Meet Edith: How to get a clear view of hierarchical data? Answer: Sunburst Charts

Edith Darin

Background

Bayesian models are great for hierarchical data, that is observations that have a grouped structure, typically grades of students that belongs to different classrooms in different schools.

This type of data structure violates the assumption of independence, key for basic models and can produce mislead conclusions, when the group-specific patterns differ from the global pattern.

But the point here is not to describe Bayesian hierarchichal models.

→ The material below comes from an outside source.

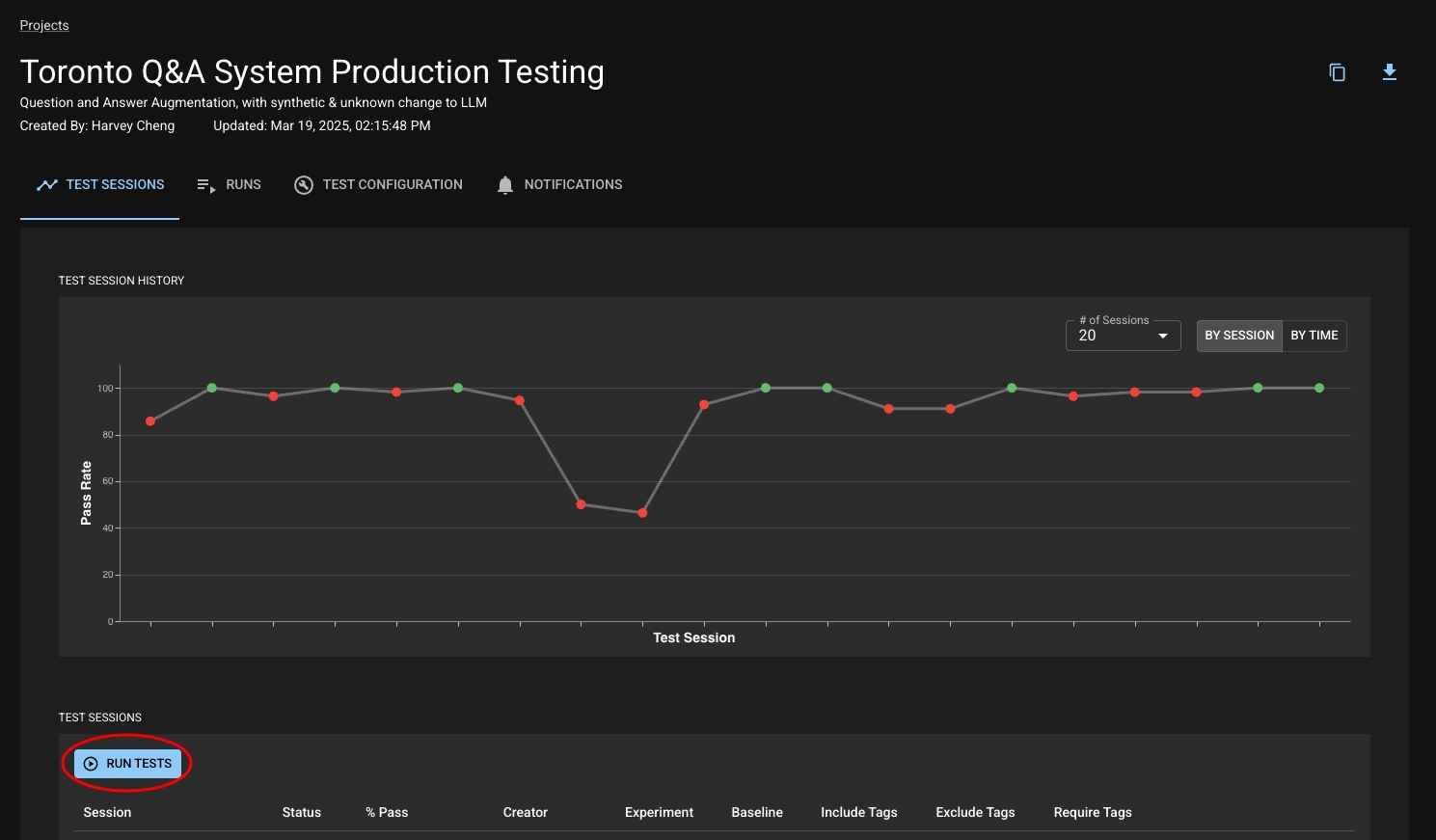Select the lowest red point on the chart
This screenshot has height=840, width=1436.
pyautogui.click(x=642, y=513)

We are taking a step backward and we want to visualise the hierarchical structure of our data, for two reasons:

communicate with a lay audience
explore the groupings

Indeed there are two types of data hierarchy: crossed and nested. A crossed design happens when all combination of groupings exist (either in data or in reality). Typically if we were to distinguish between foreign-born and native students, we would expect that this grouping can occur in every classroom. On the opposite, a nested design describes a strict hierarchy, typically, one classroom belongs to one and only one school.

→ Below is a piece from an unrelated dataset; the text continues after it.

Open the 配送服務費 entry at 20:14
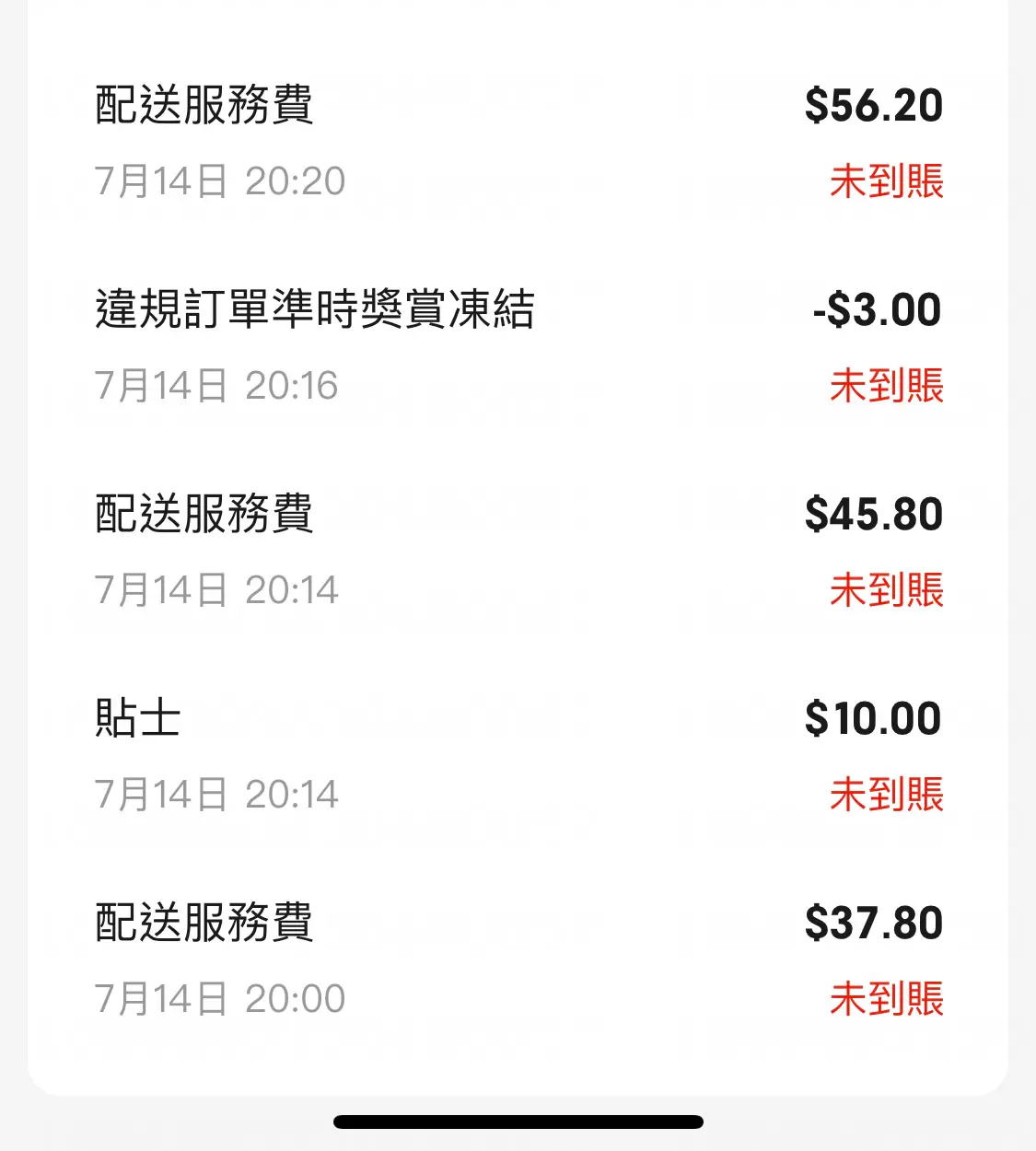Screen dimensions: 1036x1151 coord(518,552)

We want to show that sunburst charts¹ are a great tool to visualise the hierarchy and combined with some tidyverse magic can unravel missing combinations.

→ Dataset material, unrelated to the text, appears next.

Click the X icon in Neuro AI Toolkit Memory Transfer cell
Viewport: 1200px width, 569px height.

Example of a sunburst chart

R set-up

show

library(tidyverse)
library(RColorBrewer)
library(kableExtra)
library(plotly) # contains function for sunburst plot

Data

We will use a dataset provided by Leasure and al. as supplement to their paper (Douglas R. Leasure et al. 2020a).

show

# download  tutorial data
download.file(
  "https://www.pnas.org/highwire/filestream/949050/field_highwire_adjunct_files/1/pnas.1913050117.sd01.xls",
  '_posts/2021-07-31-unraveling-hierarchichal-data-structure-with-sunburst-charts/nga_demo_data.xls',
  method='libcurl',
  mode='wb'
)
getwd()

It consist in household surveys that collected information on the total population in 1141 clusters in 15 of 37 states in Nigeria during 2016 and 2017. The surveys are further described in Douglas R. Leasure et al. (2020b) and Weber et al. (2018).

show

# prepare data
data <- readxl::read_excel('_posts/2021-07-31-unraveling-hierarchichal-data-structure-with-sunburst-charts/nga_demo_data.xls')

data <- data %>% 
  mutate(
    id = paste0('cluster',1:nrow(data)),
    pop_density=N/A
  ) %>% 
  rename(
    population=N
  ) %>% 
  select(id, population, pop_density, type, region, state, local )

data %>% head()  %>% kbl() %>% kable_minimal()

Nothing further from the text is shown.